Keleshev's TypeScript to parse this kind of expression looks like this:

let args: Parser<Array<AST>> =
  expression.bind((arg) =>
    zeroOrMore(COMMA.and(expression)).bind((args) =>
      constant([arg, ...args])))
  .or(constant([]))

Essentially, this parser either finds one expression followed by zero or more comma separated expressions, or nothing, in which we return an empty list.

In Haskell, this job is easier, since megaparsec provides a useful sepBy combinator that does this for us. So we could instead write

args :: Parser [Expr]
args = expr `sepBy` comma

where expr parses any expression and comma parses a comma token with optional whitespace. But this parser is simple enough that in my code I keep this inline in the parser for function calls.

Once you get used to the style and idioms of parser combinators, the job of converting from a grammar to a parser for that grammar becomes fairly mechanical, yet megaparsec still gives great error messages and performance.

Code Generation Framework

With the parser set, we can now take a basic JavaScript program and translate it into the corresponding AST represented by our Expr type. Now we need to process that Expr and produce a text file of assembly code which we can then assemble and execute.

This suggests that our emit function to produce the assembly source should be

emit :: Expr -> Text

But, while we do want to output some text, we need to track some effects at the same time, namely compile time errors in the code and the state of variable bindings and other values.

Therefore, we take a traditional approach to structuring a Haskell program which is to build a stack of monads in which to perform these effects, and output that from our emit function instead. First, though, we need some data types that will be tracked in these effects.

We have a simple CompilerError data type that enumerates the possible compiler errors and an associated error message:

data CompilerError
  = Unsupported Text
  | UndefinedVariable Text
  deriving (Eq, Show)

Right now we have only two compiler errors, Unsupported for unimplemented features and UndefinedVariable for, well, undefined variables.

Then we have a Context data type that tracks three pieces of information we need throughout the code generation:

data Context = Context { 
  locals :: Map Text Int, 
  labelCounter :: Int, 
  nextLocalOffset :: Int
}

First is locals, a map of our variable bindings to their offset location in the stack. Second is labelCounter, which is a counter we need to generate unique labels that don't clash with each other, and lastly nextLocalOffset tracks where in the stack the last variable binding is located.

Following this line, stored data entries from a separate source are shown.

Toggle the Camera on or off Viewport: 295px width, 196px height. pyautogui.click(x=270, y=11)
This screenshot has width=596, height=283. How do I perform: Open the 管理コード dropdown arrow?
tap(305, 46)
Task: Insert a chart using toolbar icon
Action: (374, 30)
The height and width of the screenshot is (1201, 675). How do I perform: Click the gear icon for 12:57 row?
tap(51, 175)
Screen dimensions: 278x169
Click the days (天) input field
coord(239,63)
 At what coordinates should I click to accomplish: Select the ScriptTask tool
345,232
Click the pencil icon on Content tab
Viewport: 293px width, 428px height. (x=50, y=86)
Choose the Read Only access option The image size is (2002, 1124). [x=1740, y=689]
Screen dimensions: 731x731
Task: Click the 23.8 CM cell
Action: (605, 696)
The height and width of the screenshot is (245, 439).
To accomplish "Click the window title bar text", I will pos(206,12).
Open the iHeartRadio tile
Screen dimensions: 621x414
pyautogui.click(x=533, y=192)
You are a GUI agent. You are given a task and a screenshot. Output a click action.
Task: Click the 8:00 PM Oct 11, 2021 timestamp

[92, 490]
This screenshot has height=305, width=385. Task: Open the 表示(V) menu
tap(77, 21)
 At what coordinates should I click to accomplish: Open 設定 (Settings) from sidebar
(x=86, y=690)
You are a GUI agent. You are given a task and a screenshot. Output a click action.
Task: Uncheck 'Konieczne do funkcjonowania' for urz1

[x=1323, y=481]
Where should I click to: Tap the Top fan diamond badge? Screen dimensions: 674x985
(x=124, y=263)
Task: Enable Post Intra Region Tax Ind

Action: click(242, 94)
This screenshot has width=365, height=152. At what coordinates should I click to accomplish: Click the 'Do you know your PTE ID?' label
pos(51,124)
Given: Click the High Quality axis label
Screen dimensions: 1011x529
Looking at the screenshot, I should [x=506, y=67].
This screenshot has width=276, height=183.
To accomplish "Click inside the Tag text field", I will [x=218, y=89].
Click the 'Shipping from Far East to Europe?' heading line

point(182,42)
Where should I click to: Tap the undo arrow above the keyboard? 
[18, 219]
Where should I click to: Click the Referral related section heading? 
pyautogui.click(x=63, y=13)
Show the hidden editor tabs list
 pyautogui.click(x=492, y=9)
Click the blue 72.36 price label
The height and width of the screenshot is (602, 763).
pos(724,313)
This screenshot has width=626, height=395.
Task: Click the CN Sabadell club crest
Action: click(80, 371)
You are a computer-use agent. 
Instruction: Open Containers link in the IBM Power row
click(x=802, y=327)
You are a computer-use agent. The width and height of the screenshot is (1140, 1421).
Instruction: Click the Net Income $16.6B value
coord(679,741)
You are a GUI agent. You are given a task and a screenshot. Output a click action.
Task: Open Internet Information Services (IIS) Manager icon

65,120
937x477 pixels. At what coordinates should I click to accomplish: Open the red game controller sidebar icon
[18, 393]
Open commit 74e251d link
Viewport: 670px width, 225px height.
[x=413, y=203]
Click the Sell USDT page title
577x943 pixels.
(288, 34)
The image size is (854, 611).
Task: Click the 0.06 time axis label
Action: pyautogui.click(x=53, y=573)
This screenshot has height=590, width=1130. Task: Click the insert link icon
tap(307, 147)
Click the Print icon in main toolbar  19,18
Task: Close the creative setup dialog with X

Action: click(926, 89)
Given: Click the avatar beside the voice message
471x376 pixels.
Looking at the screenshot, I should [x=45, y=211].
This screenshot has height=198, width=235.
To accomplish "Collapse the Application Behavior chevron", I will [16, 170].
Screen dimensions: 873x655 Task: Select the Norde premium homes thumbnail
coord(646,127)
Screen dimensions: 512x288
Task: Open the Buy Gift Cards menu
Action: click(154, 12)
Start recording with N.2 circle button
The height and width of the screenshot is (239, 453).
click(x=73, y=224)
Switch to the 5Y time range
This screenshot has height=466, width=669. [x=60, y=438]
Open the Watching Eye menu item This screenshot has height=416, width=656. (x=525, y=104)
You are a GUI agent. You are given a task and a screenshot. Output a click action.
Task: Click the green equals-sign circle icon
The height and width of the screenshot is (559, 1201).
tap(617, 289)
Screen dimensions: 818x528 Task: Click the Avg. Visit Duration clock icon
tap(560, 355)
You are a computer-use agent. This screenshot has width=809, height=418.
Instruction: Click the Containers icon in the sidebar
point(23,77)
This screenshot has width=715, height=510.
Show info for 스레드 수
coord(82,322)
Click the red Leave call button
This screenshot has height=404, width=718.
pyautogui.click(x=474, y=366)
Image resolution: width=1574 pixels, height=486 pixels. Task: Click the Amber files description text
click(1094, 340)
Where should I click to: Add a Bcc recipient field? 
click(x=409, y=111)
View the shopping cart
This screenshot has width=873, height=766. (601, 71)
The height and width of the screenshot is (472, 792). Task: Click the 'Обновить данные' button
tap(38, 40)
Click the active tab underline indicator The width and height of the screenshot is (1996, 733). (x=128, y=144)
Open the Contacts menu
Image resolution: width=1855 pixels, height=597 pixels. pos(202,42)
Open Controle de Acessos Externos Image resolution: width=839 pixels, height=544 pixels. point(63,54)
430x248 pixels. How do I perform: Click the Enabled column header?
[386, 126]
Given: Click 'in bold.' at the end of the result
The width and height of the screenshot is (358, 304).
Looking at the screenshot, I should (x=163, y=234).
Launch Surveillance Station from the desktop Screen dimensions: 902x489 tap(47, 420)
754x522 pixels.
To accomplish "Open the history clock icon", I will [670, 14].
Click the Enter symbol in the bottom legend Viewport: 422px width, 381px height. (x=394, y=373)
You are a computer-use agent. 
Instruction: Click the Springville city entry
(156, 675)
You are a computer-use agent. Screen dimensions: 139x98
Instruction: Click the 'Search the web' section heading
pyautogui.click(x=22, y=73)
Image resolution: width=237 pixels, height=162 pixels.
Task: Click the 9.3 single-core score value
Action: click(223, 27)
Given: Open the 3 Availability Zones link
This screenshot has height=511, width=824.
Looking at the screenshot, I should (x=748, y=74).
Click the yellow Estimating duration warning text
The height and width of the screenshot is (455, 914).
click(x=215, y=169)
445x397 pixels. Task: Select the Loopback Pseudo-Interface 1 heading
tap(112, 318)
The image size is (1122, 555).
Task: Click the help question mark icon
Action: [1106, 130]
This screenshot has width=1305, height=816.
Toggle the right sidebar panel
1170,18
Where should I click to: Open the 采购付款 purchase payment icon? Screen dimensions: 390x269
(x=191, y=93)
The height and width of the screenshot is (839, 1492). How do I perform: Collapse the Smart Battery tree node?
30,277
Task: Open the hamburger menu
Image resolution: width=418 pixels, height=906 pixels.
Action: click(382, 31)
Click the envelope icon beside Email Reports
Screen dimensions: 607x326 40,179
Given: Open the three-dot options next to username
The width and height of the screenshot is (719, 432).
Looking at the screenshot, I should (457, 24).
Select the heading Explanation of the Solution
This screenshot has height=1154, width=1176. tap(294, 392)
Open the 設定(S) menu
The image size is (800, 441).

Finally, we want to progressively build up Text with the assembly source, so the most efficient way is to do this is to use the Builder type from the text package. So we have a simple type alias:

type AsmSrc = Builder

With all of that in place, we can finally build our monad transformer stack:

newtype Emit a = Emit {unEmit :: StateT Context (WriterT AsmSrc (Except CompilerError)) a}
  deriving (Functor, Applicative, Monad, MonadState Context, MonadError CompilerError, MonadWriter AsmSrc)

This is a computation that tracks three effects: the state of the code generation with StateT Context, any compiler errors with Except CompilerError, and the generated text builder, in WriterT AsmSrc. By using the monad transformers from mtl, we can access all of these effects in one data type, which we call Emit.

Then we need some way of pulling out either the compiler error or the generated code, so we define the following function do so:

execEmit :: Context -> Emit a -> Either CompilerError AsmSrc
execEmit state emit = runExcept (execWriterT (execStateT (unEmit emit) state))

which unwraps each monad from the inside-out.

With that framework set up, we can finally get around to defining our emit function, which now has the type

emit :: Expr -> Emit ()

meaning that it takes in an expression, and returns an Emit () computation. There is no value to wrap in that computation, since this procedure is all "side-effects," namely tracking state, throwing errors, and building up the generated assembly.

We add a short helper procedure to add a line to our assemply source, which we will use often:

addLine :: Text -> Emit ()
addLine ln = tell (Builder.fromText (ln <> "\n"))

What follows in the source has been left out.